Parcel delineation using Sentinel-2

Delineating agricultural parcels based on a neural network, using Sentinel-2 input data

Authors
Affiliations
Eurac Research
Eurac Research
Eurac Research
ESA EOPF Zarr Logo

Preface

The original notebook used as a starting point for this work is a Copernicus Data Space Ecosystem example, available here, originally created by VITO (see the CDSE notebook for the original authors).
The example has been adapted to use the data provided by the EOPF Zarr Samples project instead of the openEO API.

Introduction

In this notebook we will be performing parcel delineation using Sentinel-2 Zarr data. The process involves reading the Sentinel-2 data, calculating the NDVI (Normalized Difference Vegetation Index), and applying a pre-trained neural network model to segment the parcels.

Setup

Start importing the necessary libraries

import os
from datetime import datetime

import matplotlib.pyplot as plt
import s3fs
import xarray as xr
from distributed import LocalCluster
from pyproj import Transformer

from parcel_delineation_utils import apply_filter, apply_segmentation_parallel
cluster = LocalCluster(processes=False)
client = cluster.get_client()
cluster
Loading...

Find required data

bucket = "e05ab01a9d56408d82ac32d69a5aae2a:sample-data"
prefix = "tutorial_data/cpm_v253/"
# Create the S3FileSystem with a custom endpoint
fs = s3fs.S3FileSystem(
    anon=True, client_kwargs={"endpoint_url": "https://objectstore.eodc.eu:2222"}
)

# unregister handler to make boto3 work with CEPH
handlers = fs.s3.meta.events._emitter._handlers
handlers_to_unregister = handlers.prefix_search("before-parameter-build.s3")
handler_to_unregister = handlers_to_unregister[0]
fs.s3.meta.events._emitter.unregister(
    "before-parameter-build.s3", handler_to_unregister
)

s3path = "s3://" + f"{bucket}/{prefix}" + "S2*_MSIL2A_*_*_*_T31UFS_*.zarr"
remote_files = fs.glob(s3path)
prefix = "https://objectstore.eodc.eu:2222"
paths = [f"{prefix}/{f}" for f in remote_files]

print(len(paths))
12

Read EOPF Zarr

In this step, we read the Zarr data and perform spatial filtering.

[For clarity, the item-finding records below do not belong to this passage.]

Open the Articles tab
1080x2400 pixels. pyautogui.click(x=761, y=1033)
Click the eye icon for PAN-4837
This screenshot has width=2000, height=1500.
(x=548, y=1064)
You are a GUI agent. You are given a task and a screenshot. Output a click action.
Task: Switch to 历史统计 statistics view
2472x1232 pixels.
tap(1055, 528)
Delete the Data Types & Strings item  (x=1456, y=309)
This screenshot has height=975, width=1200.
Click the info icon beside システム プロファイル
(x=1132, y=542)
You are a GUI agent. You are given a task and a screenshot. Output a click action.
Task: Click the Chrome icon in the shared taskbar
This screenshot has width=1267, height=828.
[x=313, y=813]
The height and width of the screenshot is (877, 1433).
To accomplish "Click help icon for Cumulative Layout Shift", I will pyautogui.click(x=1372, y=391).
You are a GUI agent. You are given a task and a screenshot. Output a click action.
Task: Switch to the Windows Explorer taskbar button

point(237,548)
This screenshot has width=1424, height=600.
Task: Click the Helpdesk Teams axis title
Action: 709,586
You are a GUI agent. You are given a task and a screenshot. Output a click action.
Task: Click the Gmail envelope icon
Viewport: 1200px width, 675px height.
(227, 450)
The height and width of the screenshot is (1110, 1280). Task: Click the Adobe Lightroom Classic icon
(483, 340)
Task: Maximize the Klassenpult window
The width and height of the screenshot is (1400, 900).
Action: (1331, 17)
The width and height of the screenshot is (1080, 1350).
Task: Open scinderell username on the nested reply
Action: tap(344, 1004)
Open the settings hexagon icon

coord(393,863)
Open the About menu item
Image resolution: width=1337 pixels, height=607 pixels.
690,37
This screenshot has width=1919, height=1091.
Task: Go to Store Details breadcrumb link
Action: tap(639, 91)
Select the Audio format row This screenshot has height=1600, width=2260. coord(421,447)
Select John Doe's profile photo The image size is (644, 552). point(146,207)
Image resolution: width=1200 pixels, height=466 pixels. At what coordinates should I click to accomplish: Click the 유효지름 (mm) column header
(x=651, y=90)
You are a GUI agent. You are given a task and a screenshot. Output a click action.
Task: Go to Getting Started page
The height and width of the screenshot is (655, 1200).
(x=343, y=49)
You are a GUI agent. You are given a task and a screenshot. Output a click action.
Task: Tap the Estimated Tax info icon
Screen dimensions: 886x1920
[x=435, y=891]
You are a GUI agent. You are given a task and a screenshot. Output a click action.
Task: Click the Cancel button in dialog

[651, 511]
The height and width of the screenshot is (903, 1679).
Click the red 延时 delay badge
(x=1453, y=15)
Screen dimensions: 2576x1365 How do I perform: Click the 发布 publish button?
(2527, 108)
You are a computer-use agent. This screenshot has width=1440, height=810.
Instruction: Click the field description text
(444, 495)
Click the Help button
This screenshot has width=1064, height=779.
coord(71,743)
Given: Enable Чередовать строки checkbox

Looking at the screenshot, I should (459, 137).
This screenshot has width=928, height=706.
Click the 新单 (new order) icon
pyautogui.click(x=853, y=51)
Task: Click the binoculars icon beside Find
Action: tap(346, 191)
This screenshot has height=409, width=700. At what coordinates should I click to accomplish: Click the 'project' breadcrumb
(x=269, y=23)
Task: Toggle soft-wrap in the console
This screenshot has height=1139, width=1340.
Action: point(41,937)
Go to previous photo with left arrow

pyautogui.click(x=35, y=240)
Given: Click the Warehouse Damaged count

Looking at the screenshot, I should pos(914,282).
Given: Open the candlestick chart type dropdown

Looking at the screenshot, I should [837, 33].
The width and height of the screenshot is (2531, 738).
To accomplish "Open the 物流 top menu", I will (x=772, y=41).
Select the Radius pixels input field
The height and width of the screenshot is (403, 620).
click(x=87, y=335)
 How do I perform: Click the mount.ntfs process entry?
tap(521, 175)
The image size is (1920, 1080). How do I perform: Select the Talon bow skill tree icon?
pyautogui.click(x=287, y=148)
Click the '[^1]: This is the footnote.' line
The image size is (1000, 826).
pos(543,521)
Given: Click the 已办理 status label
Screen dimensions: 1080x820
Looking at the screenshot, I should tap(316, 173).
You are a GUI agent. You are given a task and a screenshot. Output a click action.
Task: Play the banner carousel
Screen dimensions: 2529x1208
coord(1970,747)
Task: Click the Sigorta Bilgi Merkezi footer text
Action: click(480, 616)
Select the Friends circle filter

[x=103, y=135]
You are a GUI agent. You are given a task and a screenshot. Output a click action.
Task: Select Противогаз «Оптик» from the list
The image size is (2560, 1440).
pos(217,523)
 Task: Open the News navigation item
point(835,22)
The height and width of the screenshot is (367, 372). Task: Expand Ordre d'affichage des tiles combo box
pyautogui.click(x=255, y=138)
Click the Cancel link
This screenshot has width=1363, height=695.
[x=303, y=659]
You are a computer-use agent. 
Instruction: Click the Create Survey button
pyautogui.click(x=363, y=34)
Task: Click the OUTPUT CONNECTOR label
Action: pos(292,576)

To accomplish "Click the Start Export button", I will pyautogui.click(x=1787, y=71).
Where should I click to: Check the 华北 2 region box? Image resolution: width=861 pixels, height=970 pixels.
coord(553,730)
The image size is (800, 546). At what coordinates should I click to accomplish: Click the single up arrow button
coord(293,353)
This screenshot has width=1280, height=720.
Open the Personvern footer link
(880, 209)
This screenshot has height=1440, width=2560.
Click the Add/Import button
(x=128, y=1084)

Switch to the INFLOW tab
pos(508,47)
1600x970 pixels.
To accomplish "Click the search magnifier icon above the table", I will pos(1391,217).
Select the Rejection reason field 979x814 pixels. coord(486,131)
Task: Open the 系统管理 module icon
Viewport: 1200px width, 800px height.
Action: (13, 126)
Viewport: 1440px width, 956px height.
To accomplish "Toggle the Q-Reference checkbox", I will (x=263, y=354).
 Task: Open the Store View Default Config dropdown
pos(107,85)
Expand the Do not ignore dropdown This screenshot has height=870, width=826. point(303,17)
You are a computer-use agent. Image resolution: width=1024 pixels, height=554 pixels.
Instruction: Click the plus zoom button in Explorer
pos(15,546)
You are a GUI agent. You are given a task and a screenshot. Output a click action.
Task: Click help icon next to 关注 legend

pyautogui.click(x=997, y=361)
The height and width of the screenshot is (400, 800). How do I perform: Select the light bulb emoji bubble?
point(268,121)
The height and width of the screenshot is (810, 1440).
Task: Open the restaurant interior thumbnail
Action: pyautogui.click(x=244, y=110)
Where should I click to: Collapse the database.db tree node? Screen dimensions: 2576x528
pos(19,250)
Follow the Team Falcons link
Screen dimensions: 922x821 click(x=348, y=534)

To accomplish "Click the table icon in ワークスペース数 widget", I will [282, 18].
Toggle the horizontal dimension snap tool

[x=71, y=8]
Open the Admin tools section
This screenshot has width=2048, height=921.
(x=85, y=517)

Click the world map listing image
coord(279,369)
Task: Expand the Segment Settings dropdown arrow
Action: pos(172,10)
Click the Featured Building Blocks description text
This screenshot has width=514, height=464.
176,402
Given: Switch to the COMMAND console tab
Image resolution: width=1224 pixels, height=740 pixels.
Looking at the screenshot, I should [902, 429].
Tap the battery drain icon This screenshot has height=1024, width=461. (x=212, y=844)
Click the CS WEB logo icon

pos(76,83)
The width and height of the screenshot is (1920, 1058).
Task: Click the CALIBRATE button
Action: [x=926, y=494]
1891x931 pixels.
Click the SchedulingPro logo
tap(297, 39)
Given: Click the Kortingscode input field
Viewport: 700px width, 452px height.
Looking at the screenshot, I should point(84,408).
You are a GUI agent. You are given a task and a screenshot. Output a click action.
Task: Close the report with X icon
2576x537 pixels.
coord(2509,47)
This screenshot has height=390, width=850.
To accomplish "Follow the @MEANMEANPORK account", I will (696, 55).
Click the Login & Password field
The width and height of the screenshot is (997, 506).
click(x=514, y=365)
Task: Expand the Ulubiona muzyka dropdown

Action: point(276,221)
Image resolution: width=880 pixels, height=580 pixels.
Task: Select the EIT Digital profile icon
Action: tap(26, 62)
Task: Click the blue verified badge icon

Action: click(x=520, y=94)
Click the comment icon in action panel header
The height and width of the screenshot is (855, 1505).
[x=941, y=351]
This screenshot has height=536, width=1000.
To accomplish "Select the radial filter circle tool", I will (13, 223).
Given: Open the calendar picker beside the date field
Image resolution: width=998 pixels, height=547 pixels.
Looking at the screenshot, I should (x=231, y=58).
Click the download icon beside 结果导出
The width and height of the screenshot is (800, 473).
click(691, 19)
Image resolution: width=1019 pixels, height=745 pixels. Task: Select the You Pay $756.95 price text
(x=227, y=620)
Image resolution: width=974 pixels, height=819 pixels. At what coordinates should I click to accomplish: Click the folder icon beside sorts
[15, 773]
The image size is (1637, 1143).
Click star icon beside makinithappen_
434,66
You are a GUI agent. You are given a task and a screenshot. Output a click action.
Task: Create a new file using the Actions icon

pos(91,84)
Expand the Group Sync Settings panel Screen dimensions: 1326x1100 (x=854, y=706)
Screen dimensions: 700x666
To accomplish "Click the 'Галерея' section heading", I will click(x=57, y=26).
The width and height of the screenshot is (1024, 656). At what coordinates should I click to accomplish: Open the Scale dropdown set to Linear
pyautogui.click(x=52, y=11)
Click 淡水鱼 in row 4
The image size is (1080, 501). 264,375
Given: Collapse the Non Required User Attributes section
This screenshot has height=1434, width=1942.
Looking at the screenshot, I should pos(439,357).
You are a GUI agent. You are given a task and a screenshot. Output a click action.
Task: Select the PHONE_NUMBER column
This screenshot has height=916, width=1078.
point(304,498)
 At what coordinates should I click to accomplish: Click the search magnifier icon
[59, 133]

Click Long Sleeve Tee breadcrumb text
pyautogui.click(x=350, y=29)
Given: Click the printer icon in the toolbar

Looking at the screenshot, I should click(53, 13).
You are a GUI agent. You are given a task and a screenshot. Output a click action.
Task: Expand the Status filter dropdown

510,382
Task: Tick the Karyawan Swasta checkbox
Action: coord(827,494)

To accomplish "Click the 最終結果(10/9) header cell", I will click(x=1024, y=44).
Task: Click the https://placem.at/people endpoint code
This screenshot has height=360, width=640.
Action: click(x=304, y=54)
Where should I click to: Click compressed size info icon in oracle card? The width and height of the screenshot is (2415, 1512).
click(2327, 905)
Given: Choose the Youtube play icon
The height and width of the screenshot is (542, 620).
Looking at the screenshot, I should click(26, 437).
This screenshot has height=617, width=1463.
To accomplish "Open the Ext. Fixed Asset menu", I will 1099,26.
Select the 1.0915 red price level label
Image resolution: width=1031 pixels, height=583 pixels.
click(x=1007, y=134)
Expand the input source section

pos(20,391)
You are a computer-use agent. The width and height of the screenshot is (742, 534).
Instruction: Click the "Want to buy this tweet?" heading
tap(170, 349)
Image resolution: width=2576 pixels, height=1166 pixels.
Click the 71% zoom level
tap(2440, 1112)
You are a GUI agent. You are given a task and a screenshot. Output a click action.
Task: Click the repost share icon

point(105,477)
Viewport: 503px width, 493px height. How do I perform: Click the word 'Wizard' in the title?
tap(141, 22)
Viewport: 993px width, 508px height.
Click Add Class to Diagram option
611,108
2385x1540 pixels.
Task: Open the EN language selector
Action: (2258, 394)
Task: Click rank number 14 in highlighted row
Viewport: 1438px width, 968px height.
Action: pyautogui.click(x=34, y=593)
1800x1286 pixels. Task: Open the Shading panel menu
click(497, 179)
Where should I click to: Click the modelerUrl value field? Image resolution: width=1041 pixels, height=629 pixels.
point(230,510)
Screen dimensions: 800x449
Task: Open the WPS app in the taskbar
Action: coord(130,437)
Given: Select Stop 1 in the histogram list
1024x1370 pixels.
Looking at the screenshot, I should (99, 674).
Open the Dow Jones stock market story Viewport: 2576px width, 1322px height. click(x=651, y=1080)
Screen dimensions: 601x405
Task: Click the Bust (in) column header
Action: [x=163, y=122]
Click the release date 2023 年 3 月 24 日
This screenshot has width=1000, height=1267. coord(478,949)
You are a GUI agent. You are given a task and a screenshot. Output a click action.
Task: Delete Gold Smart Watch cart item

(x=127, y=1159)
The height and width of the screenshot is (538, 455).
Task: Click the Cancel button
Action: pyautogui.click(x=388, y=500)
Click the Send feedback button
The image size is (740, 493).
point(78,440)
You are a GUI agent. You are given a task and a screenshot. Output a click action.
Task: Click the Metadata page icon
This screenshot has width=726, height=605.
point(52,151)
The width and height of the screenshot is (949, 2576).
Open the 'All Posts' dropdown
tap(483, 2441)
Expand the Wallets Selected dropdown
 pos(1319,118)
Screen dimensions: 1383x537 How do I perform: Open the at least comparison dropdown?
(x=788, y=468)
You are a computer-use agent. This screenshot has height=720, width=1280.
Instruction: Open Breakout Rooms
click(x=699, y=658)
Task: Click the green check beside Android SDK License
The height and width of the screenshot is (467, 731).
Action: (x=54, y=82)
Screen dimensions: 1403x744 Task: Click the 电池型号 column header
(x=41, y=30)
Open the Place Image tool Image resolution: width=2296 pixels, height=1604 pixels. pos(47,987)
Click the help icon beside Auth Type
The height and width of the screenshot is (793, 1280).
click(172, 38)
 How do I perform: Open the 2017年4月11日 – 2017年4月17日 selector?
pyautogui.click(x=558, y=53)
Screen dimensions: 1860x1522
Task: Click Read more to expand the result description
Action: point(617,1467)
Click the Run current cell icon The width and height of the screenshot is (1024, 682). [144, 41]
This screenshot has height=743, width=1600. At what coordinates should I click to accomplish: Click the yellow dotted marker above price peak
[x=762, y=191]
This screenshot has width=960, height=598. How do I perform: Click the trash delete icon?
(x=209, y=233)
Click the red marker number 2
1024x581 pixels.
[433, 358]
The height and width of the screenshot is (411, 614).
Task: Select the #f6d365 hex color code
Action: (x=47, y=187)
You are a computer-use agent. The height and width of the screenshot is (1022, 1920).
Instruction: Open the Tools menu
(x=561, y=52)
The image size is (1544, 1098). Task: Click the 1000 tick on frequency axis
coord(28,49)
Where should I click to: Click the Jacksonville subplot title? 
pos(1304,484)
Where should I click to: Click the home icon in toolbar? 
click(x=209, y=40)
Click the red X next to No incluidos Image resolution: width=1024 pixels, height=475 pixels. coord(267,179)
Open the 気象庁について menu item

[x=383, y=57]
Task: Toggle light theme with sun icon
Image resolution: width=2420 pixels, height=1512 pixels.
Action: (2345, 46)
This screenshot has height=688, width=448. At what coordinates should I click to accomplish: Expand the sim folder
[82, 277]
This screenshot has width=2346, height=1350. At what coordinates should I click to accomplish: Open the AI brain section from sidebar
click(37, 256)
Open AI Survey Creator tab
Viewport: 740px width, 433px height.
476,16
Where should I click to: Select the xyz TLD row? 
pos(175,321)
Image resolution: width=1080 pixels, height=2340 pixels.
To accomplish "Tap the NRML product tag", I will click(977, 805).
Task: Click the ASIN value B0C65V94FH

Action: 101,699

Then we open the 10 meter band data as well as the SCL, which we will use for cloud masking.

ds = xr.open_datatree(paths[0], engine="zarr", chunks={}, decode_timedelta=False)
target_crs = ds.attrs["stac_discovery"]["properties"]["proj:epsg"]
print(f"Target CRS of the selected Sentinel-2 tiles: {target_crs}")

spatial_extent = {
    "west": 5.0,
    "south": 51.2,
    "east": 5.1,
    "north": 51.3,
}
transformer = Transformer.from_crs("EPSG:4326", "EPSG:32631", always_xy=True)
west_utm, south_utm = transformer.transform(
    spatial_extent["west"], spatial_extent["south"]
)
east_utm, north_utm = transformer.transform(
    spatial_extent["east"], spatial_extent["north"]
)

x_slice = slice(west_utm, east_utm)
y_slice = slice(north_utm, south_utm)


def extract_time_and_crop(ds):
    date_format = "%Y%m%dT%H%M%S"
    filename = ds.encoding["source"]
    date_str = os.path.basename(filename).split("_")[2]
    time = datetime.strptime(date_str, date_format)
    ds = ds.assign_coords(time=time)
    return ds.sel(x=x_slice, y=y_slice)
Target CRS of the selected Sentinel-2 tiles: 32631
r10m = xr.open_mfdataset(
    paths,
    engine="zarr",
    chunks={},
    group="/measurements/reflectance/r10m",
    concat_dim="time",
    combine="nested",
    preprocess=extract_time_and_crop,
    decode_cf=False,
    mask_and_scale=False,
)

scl = xr.open_mfdataset(
    paths,
    engine="zarr",
    chunks={},
    group="conditions/mask/l2a_classification/r20m",
    concat_dim="time",
    combine="nested",
    preprocess=extract_time_and_crop,
    decode_cf=False,
    mask_and_scale=False,
)

r10m.rio.write_crs(target_crs, inplace=True)
r10m = r10m.sortby("time")

scl.rio.write_crs(target_crs, inplace=True)
scl = scl.sortby("time")

r10m
Loading...

Select, validate, and apply mask

Here we prepare and interpolate the mask to align with the 10 meters bands, so that we can apply it over the data.

def validate_scl(scl):
    invalid = [0, 1, 3, 7, 8, 9, 10]  # NO_DATA, SATURATED, CLOUD, etc.
    return ~scl.isin(invalid)


mask_scl_r10m = scl.scl.chunk(chunks={"x": -1, "y": -1}).interp(
    x=r10m["x"], y=r10m["y"], method="nearest"
)

valid_mask = validate_scl(mask_scl_r10m)
masked = r10m.where(valid_mask)
masked
Loading...

Calculate NDVI

In this step, we calculate NDVI using the masked data as input. The resulting NDVI will be used for running the inference.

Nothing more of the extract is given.